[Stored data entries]
** BEGIN **
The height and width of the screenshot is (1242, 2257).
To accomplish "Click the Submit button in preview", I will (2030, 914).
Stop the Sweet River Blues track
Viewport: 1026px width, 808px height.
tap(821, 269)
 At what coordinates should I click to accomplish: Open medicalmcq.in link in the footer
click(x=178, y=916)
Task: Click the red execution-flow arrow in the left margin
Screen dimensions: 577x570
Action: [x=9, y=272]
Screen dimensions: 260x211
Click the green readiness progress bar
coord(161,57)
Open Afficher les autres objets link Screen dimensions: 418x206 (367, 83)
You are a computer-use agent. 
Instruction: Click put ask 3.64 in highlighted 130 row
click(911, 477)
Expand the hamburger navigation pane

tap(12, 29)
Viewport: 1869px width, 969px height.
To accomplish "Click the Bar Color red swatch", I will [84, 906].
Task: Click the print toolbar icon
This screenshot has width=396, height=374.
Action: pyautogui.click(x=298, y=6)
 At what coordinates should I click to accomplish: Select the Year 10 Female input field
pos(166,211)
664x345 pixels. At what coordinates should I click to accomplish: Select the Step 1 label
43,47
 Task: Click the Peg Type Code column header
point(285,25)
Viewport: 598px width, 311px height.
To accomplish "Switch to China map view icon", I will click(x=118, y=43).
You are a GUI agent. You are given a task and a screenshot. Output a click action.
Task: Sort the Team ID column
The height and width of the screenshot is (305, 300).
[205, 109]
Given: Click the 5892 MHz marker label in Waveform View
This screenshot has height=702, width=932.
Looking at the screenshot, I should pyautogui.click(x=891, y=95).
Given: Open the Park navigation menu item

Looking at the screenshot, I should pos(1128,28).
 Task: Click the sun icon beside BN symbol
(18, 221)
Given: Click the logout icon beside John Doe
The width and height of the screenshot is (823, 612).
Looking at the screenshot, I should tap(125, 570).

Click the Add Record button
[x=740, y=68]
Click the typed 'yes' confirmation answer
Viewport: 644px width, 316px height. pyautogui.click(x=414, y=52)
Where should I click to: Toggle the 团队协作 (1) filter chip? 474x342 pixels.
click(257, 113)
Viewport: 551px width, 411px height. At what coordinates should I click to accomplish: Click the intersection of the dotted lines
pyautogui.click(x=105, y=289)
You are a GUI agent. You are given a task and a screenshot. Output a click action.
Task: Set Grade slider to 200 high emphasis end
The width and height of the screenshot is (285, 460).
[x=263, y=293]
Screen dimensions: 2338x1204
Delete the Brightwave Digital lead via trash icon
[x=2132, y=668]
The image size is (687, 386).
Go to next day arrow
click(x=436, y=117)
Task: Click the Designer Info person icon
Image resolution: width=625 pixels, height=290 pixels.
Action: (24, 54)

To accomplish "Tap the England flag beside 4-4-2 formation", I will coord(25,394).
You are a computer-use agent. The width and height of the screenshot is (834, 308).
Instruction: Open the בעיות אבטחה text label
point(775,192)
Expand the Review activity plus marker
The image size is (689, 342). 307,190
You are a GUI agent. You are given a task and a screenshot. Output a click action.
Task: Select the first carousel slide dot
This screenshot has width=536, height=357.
** END **
#### What you need to do:
Copy the lines of the items word for word, starting at the first line and ending at the line that contains "coord(161,57)".

#### Solved problem:
The height and width of the screenshot is (1242, 2257).
To accomplish "Click the Submit button in preview", I will (2030, 914).
Stop the Sweet River Blues track
Viewport: 1026px width, 808px height.
tap(821, 269)
 At what coordinates should I click to accomplish: Open medicalmcq.in link in the footer
click(x=178, y=916)
Task: Click the red execution-flow arrow in the left margin
Screen dimensions: 577x570
Action: [x=9, y=272]
Screen dimensions: 260x211
Click the green readiness progress bar
coord(161,57)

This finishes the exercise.